Baer advises clients to transfer their crypto into a revocable, living trust so the trustee can have immediate access upon the owner’s death. It can take six to eight months or more for a will to proceed through probate, and heirs will not have access to assets in the meantime. For example, if the price of the cryptocurrency was falling rapidly, they would have to wait to sell it if the property went into receivership.

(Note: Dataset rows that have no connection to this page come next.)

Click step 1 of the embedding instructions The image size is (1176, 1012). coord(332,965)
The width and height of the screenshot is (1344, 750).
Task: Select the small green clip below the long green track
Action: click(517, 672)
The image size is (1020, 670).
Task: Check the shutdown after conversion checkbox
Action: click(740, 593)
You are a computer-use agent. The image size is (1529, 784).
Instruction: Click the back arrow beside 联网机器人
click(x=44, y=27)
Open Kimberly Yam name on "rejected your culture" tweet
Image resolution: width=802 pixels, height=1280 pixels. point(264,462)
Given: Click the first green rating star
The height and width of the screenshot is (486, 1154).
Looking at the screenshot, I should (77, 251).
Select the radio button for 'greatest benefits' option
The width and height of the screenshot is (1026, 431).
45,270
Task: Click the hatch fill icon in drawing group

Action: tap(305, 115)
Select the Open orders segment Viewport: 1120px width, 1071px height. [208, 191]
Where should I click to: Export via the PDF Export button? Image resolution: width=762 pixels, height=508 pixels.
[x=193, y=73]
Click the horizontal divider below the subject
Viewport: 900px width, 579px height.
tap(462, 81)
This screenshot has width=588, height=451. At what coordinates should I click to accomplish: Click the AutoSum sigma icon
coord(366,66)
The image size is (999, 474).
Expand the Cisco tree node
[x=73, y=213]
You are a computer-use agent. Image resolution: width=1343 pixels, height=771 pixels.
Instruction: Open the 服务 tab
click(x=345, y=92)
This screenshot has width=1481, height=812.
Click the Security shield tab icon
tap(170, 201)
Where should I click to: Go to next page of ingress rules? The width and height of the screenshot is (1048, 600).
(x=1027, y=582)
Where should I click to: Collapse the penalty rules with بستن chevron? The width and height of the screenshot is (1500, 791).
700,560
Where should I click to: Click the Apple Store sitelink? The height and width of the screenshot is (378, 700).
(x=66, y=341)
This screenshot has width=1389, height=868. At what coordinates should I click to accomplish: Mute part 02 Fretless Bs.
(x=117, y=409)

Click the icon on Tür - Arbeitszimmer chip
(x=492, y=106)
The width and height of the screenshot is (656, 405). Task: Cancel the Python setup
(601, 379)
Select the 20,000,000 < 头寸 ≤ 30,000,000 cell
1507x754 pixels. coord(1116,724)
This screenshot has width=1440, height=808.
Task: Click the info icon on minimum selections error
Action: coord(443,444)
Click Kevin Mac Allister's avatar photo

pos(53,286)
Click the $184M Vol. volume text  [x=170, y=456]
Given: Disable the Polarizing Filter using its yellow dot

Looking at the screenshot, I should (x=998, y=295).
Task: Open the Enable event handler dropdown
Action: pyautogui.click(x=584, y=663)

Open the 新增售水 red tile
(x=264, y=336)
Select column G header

Putting crypto assets in a revocable trust to avoid probate can avoid many headaches, he said.

Generally, a revocable trust is paired with a transfer will to transfer assets not included in the trust to the trust at the time of a person’s death and distribute them accordingly.

Not sharing basic crypto knowledge could cost millions

You don’t have to tell your heirs that you’re worth a fortune in bitcoin before you die, but you should make sure they know how to access your crypto after you die.

Baer was working on an estate where tens of millions of dollars of crypto fell into the hands of heirs because they did not know the deceased’s private keys, which served as digital passwords to access cryptocurrency funds and prove ownership of blockchain assets.

Someone has to know how to access the assets, Baer said; whether through written instructions in a safe deposit box, a safe at home, instructions from a lawyer, or one of several crypto inheritance services that help ensure the transfer of crypto assets to your family members. Don’t put these private keys or other sensitive information in your will because wills become public through the probate process, he added.

Most appointed trustees can’t handle crypto

The person you choose to manage your other assets may not be the right person to handle the crypto portion of your estate.

Not everyone understands crypto, the volatility involved, or how to trade digital currency, which means a lot of money can be lost accidentally. Baer said the recent surge in Bitcoin price is a reminder that financial losses can be significant if you name someone who took weeks to learn how to trade Bitcoin. “Uncle Bob may be a great person, but he may face more challenges when trading an asset class he is completely unfamiliar with,” he added.

Sometimes even corporate trustees may not be able to take responsibility for crypto. A client of Owens passed away with half a million dollars worth of bitcoin and ether. The corporate trustee overseeing the client’s account refused to take responsibility for the crypto, and a private trustee was elected. Luckily, the customer had a nephew who filled that role, but Owens said finding a suitable replacement can often be costly in time and money.

Lack of planning for crypto estate taxes

Jonathan Forster, a shareholder at law firm Weinstock Manion, said that with the explosion in values ​​around cryptocurrency, many people own large amounts of cryptocurrency holdings, which can be subject to significant taxes, whether income tax or estate tax, and failure to plan can be detrimental to their families.

For example, depending on the size of the property, there may be property taxes due. The federal estate tax exemption for 2025 is $13.99 million per person. Some states also have a state-level property tax.

Knowing the impact of crypto ownership on your estate is an important consideration during your lifetime. Forster has clients with crypto assets worth more than $50 million. They were looking for an effective way to make gifts for the benefit of their children to earn some money from their inheritance. Forster said they formed a limited liability company, transferred the crypto to the LLC, and gifted the interest in the LLC to an irrevocable trust for the benefit of the minor children with an independent trustee.

Many crypto investors fail to follow cost basis, and this can be problematic for many reasons, including if you are considering gifting digital assets during your lifetime. If you want to gift assets while you’re alive, you need to have a basis for the recipient to be able to properly account for the cryptocurrency if it is eventually sold, Baer said. “Following the basics can be troublesome, but it is important,” he said.